The Queensland ALP “snatched disaster from the jaws of defeat,” socialist activist Gary MacLennan told a public forum at the Activist Centre here on April 3. The forum, sponsored by Green Left Weekly, discussed the Liberal National Party’s (LNP) rise to power in Queensland, the crisis in the ALP and what this meant for the labour movement.
MacLennan said: “When the Queensland people said no to the [Anna] Bligh Labor government, they were not saying yes to an LNP government.
“The role of Laborism, or classical Social Democracy, is to bargain with the ruling class for the working class. Now Labor manages the state on behalf of the employing class, while controlling the working class.
“The ALP today is drained of any policies and principles in the interests of working people and is subject to the controlling influence of the Murdoch and other big business media. With this disastrous defeat in Queensland, the ALP will move further to the right, as it has done for the past several decades.”
Liam Flenady, Socialist Alliance candidate for South Brisbane in the March 24 state elections, told the audience. “The day after the Queensland election was a very dark day for the state. The unprecedented swing to the LNP will mean huge cuts to the public sector and brutal attacks on the unions.
“But, there will be resistance and a fight back from the people. We can’t predict exactly when and how these struggles will erupt.
“We in Socialist Alliance need to be prepared to initiate, as well as collaborate with others, in campaigns to take on the Campbell Newman government, wherever possible.”
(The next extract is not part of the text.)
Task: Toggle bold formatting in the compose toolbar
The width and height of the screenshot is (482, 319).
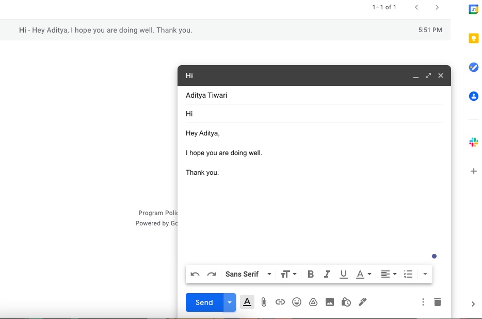Action: [x=310, y=274]
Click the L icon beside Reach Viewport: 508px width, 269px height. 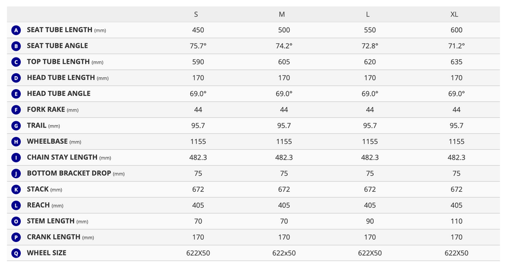16,205

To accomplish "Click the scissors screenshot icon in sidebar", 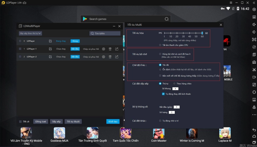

Rachael Jacobs, the Greens candidate for Central Ward in the April 28 Brisbane City Council elections, welcomed “this timely forum on the future. Now both the state and the city council are dominated by the LNP. Queensland is effectively a one-party state right now.”
Jacobs said: “We face cutbacks on all fronts, locally, statewide — and nationally if Tony Abbott wins the next federal election. This is a dangerous time for the environment and the union movement.
“In the state election, people felt the ALP didn’t stand for anything. We in the Greens are pleased that our vote basically held up in the face of the landslide to the LNP.
“There is now a window of opportunity for building an alternative to the two old parties. It is time to band together, and to broaden our base.
“It is time for us all to get more organised, and be positive in our campaigning.
“As a cultural worker in Fortitude Valley, my slogan for the council elections is, ‘Live, Hope, Dance, Vote.’ We need genuine hope for a better future for us all.
Socialist Alliance Queensland co-convenor Jim McIlroy told the forum: “After the Labor devastation, the challenge is for the left and labour movement to unite and rebuild. The Newman government represents the most right-wing assault on working people and the environment in Queensland since Joh Bjelke-Petersen.
“The unions need to reconsider their relationship with the Labor Party, and look towards a breakaway Independent Labor Party or other such workers’ formation. The social movements, especially the environment movement, will need to consolidate their forces for a big struggle.
“The socialist movement and the progressive movement generally need to seek greater collaboration and unity in action, with the aim of forging a genuine political alternative strong enough to break the monopoly of the two-party system. Otherwise, the ALP will eventually regroup and revive, and the neoliberal political merry-go-round will merely continue, as it has for the past 100 years.”